> _GIVEN TEXT_

French ships full of white people arrive in the New World to pester natives with aqueducts, roads, medicine, etc.
When the computer game Sid Meier’s Civilization IV: Colonization was about to be released, one reviewer of pinkish hue got agitated about its subject matter. “Whether it was British rule of India or slavery in Africa or Aboriginal children kidnapped and taken to Christian schools in Australia or the dislocation of Native Americans in the U.S., there were no positive colonization experiences.” Now, before the instinct kicks in to retort, “O RLY?” or repeat some of the anonymous responses to him that essentially advised him to ask Santa for a Y-chromosome for Christmas, it might help to take look under this game’s hood.
Colonization belongs to a game genre known among gamers as 4x: Explore, Expand, Exploit, Exterminate and already the genre itself has three of four words that would send progressives into apoplexy. Usually 4x games allow the player to set the victory conditions. Most obvious is military victory, but there is also economic, diplomatic, and cultural victory. In Colonization there is only one, count ‘em, ONE victory condition: be the first colony to declare independence.
Get that? You must rebel. You must revolt if you want to win. It ain’t a toggle. You can’t change the victory conditions in the options. I don’t even think it can be “modded” to change it. In other words, if you want to play a Loyalist, you are out. Thus, this is game is at heart every bit as progressive as white game-reviewers feeling aggrieved on behalf of others. To be fair, after you have rebelled, you can set up what kind of government you want and “monarchy” is a choice, as is “theocracy”, but c’mon. This isn’t the first time the Civilization series touted lots of customization but locked you in to others. Every Civ game when you reached the modern era, gave you anthropogenic global warming. You couldn’t turn it off, you couldn’t vary its effects or rate, you just had to slug along by their rules.
Anyway, this is just an excuse to quote more Moldbug asking the question in An open letter to open-minded progressives (part 1) :
What’s up with the Third World?

> _GIVEN DATA_
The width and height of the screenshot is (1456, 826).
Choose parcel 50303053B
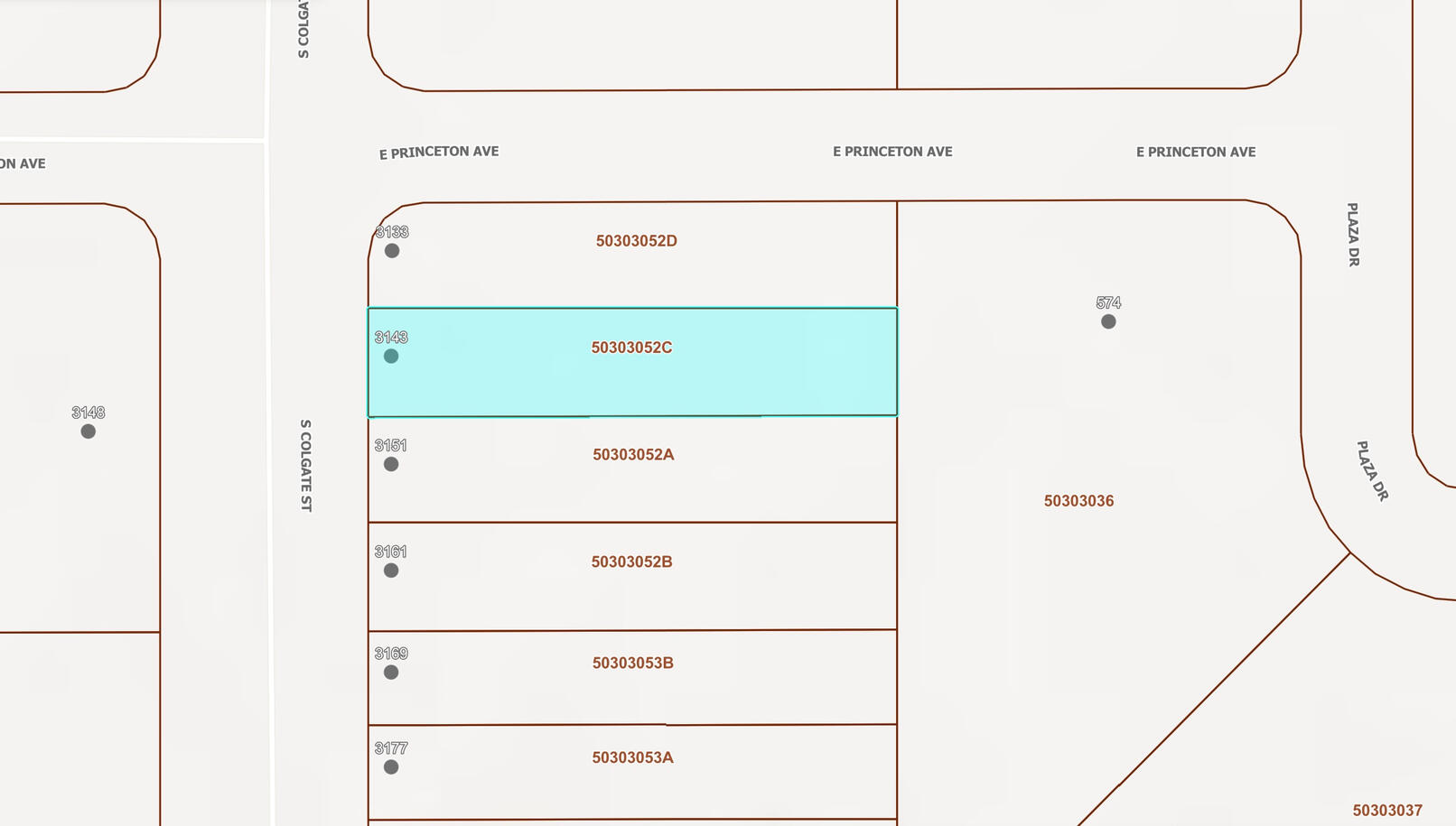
---
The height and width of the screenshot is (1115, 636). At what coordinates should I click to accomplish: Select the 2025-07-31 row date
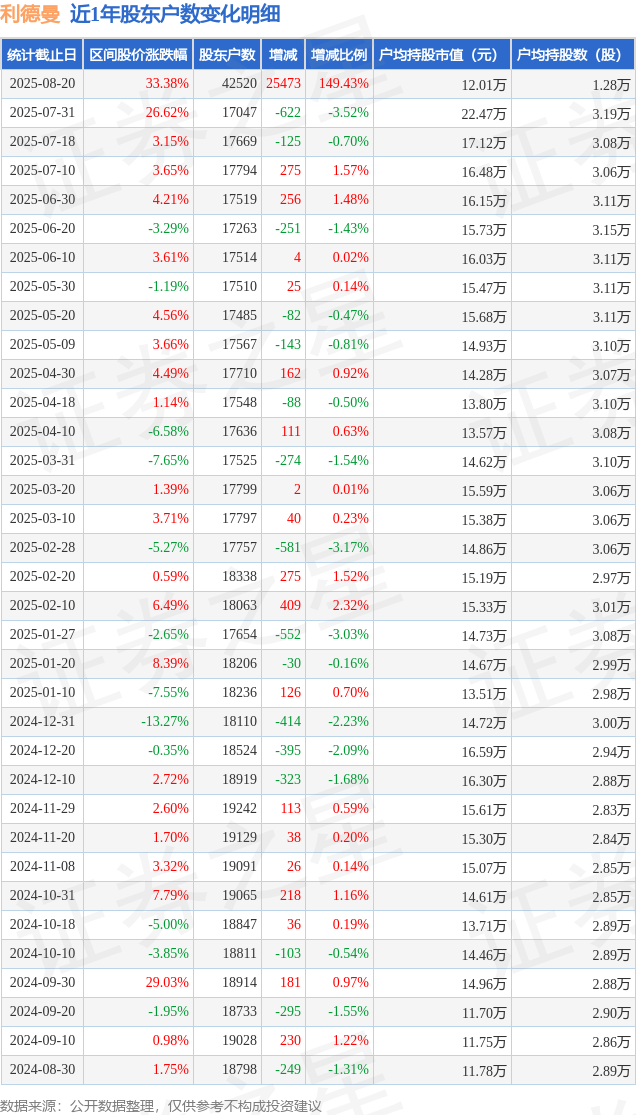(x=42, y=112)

> _TASK TO CARRY OUT_
In the piece on the Colonization computer game, copy word for word the passage that opens with the words containing "Anyway, this is" and closes with "the Third World?".

> _TASK SOLUTION_
Anyway, this is just an excuse to quote more Moldbug asking the question in An open letter to open-minded progressives (part 1) :
What’s up with the Third World?